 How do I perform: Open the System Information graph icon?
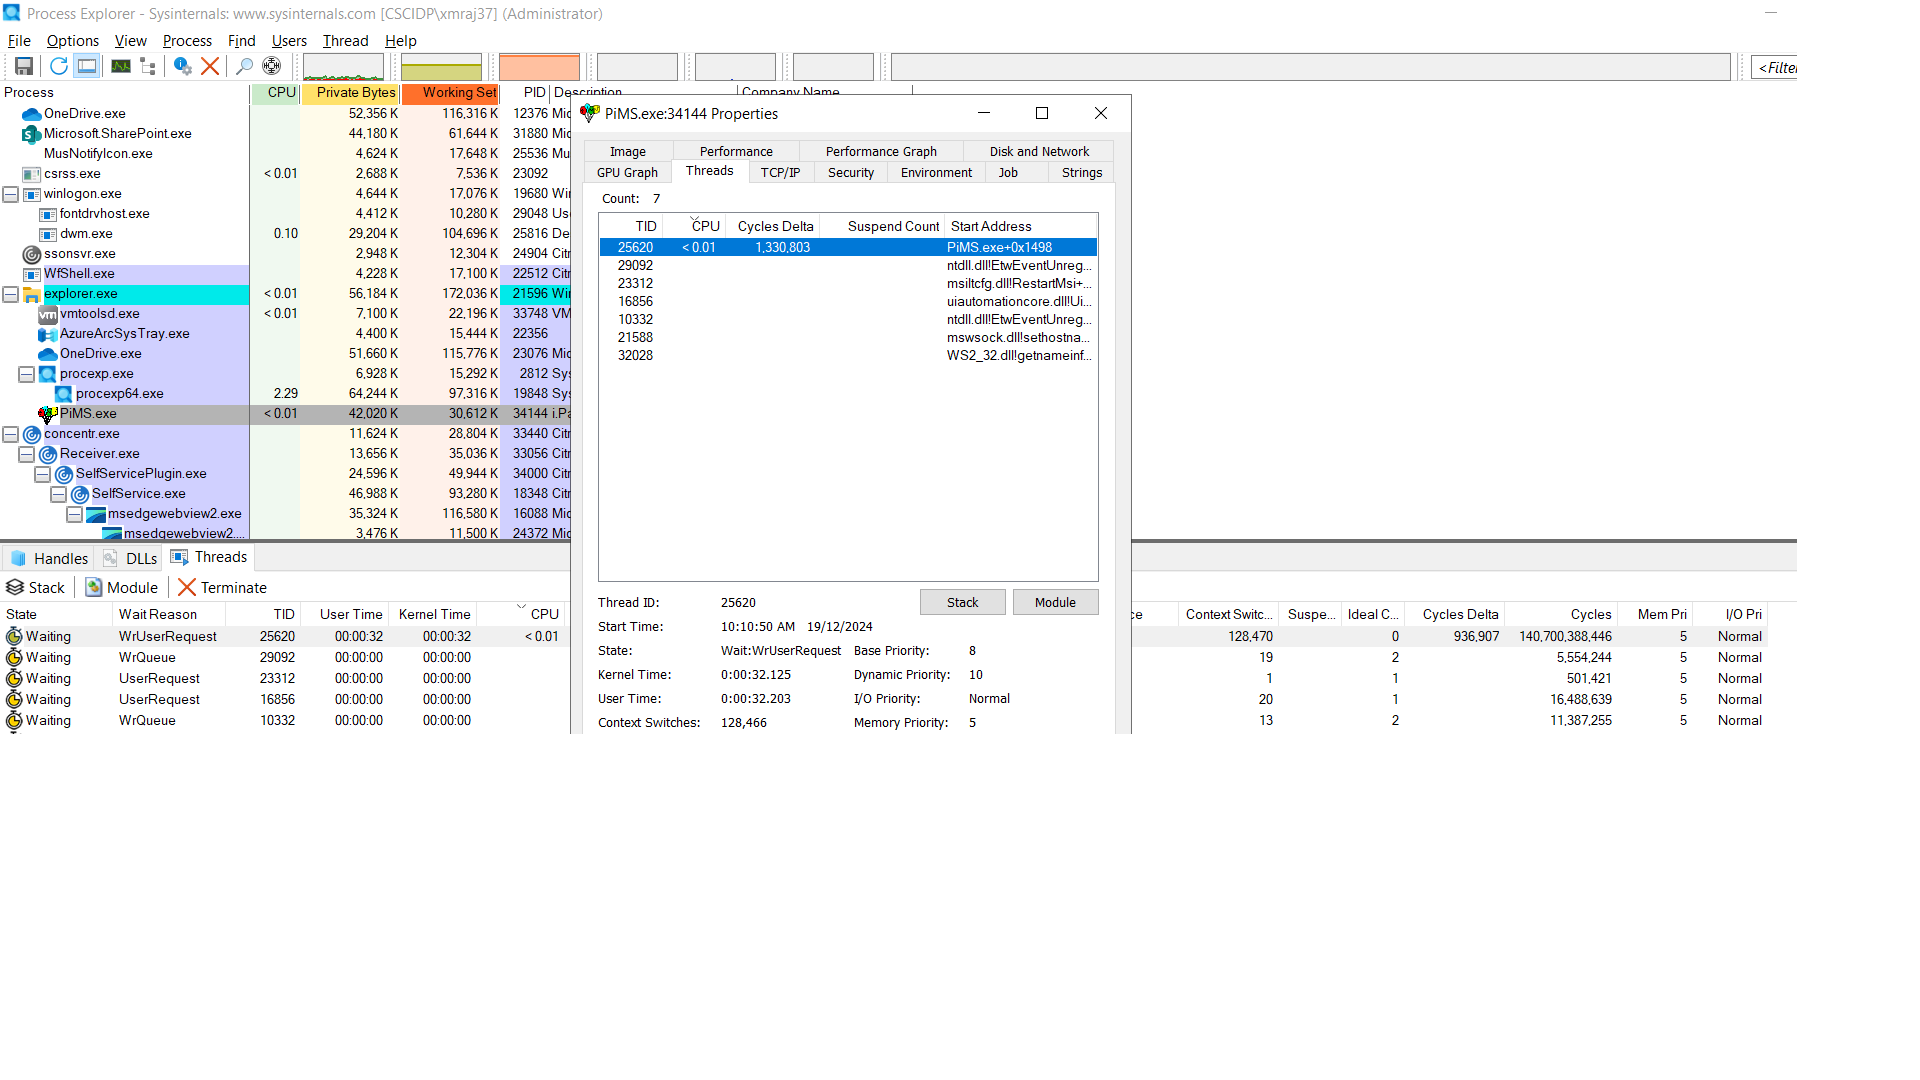(x=121, y=66)
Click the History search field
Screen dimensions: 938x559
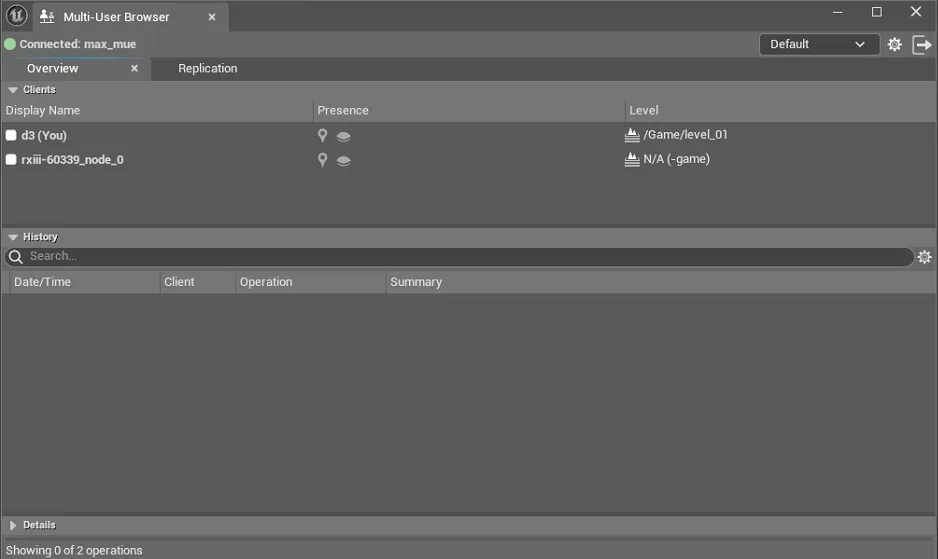coord(460,257)
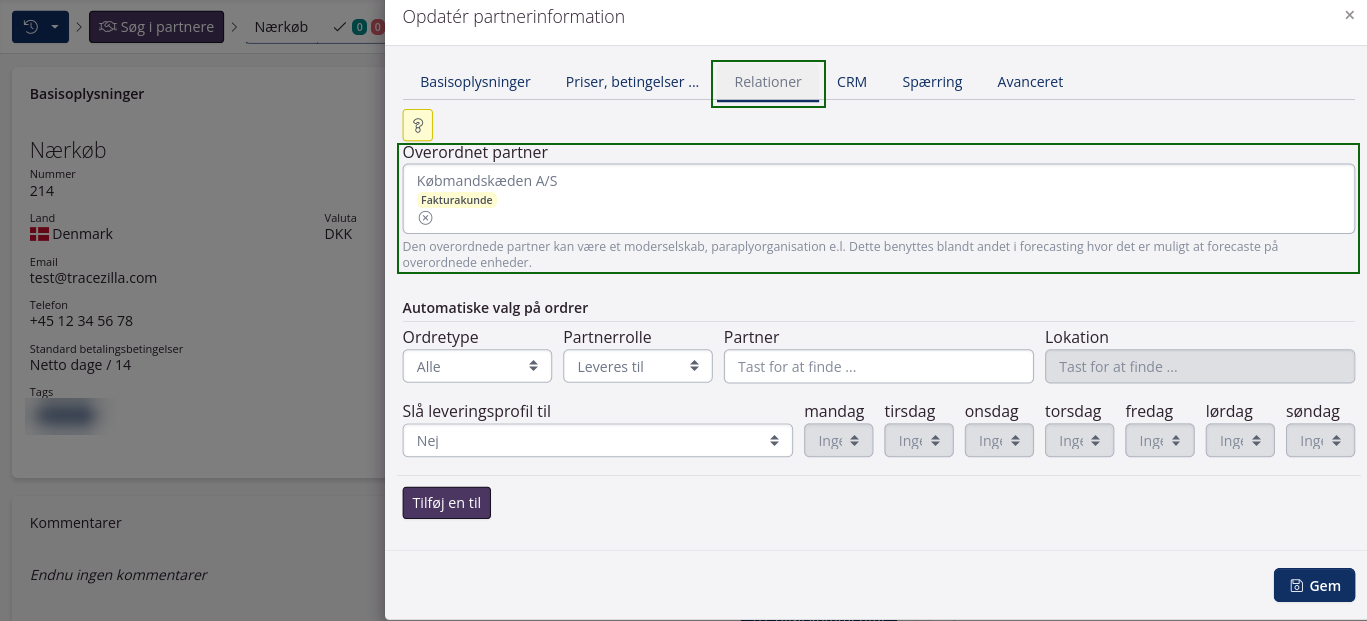Open the Ordretype dropdown showing Alle
Viewport: 1367px width, 621px height.
click(477, 366)
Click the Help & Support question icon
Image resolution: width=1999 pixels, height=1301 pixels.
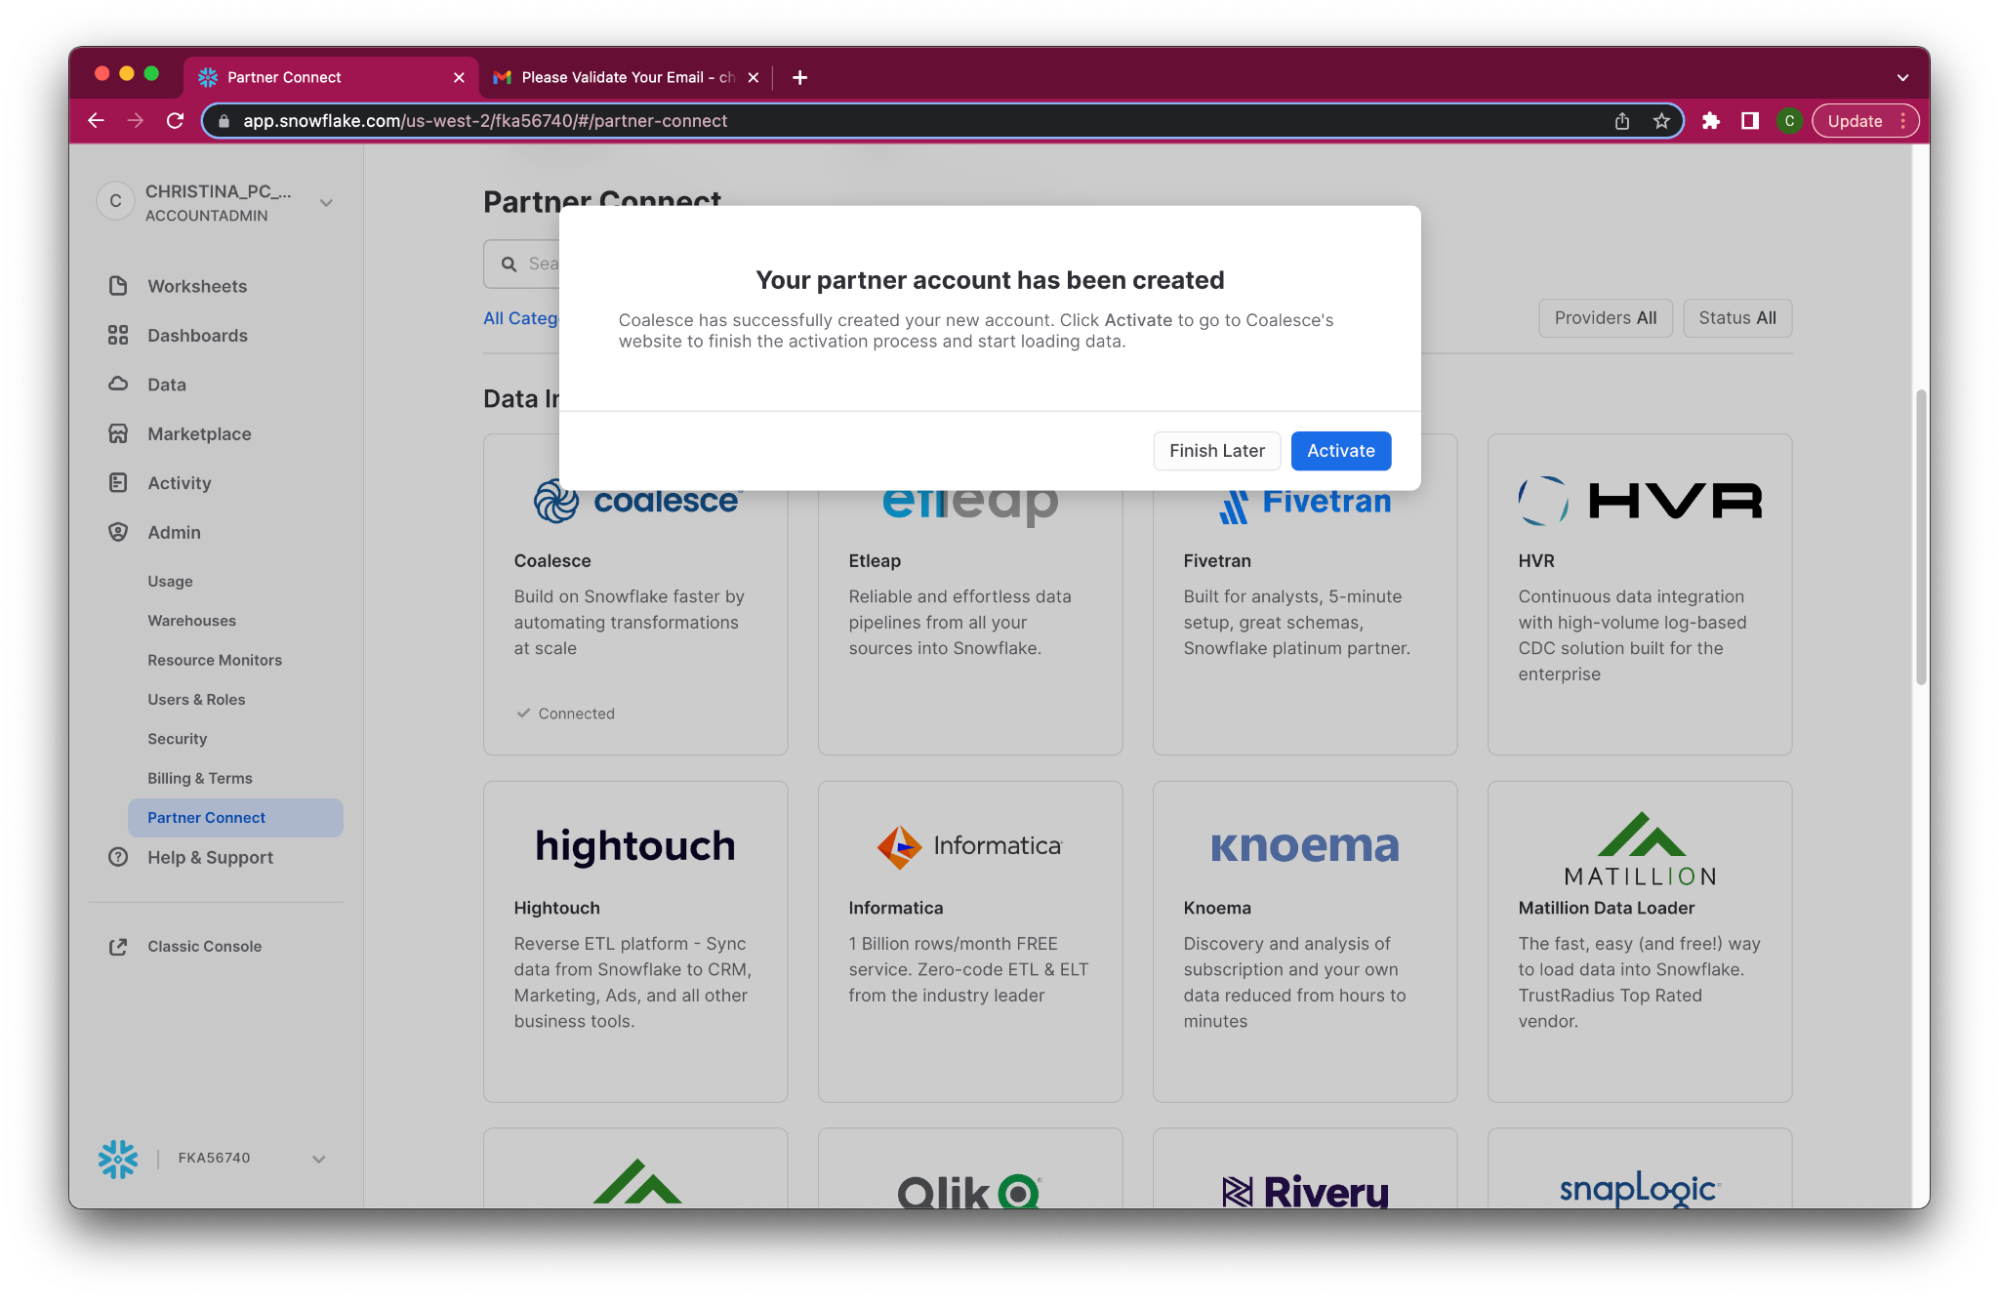coord(118,857)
::::::
### THE REQUEST:
Reproduce every line of the records above verbatim, omitting the pictures.

### TASK OUTPUT:
 How do I perform: Open the System Information graph icon?
(x=121, y=66)
Click the History search field
Screen dimensions: 938x559
coord(460,257)
Open the Ordretype dropdown showing Alle
Viewport: 1367px width, 621px height.
click(477, 366)
Click the Help & Support question icon
Image resolution: width=1999 pixels, height=1301 pixels.
coord(118,857)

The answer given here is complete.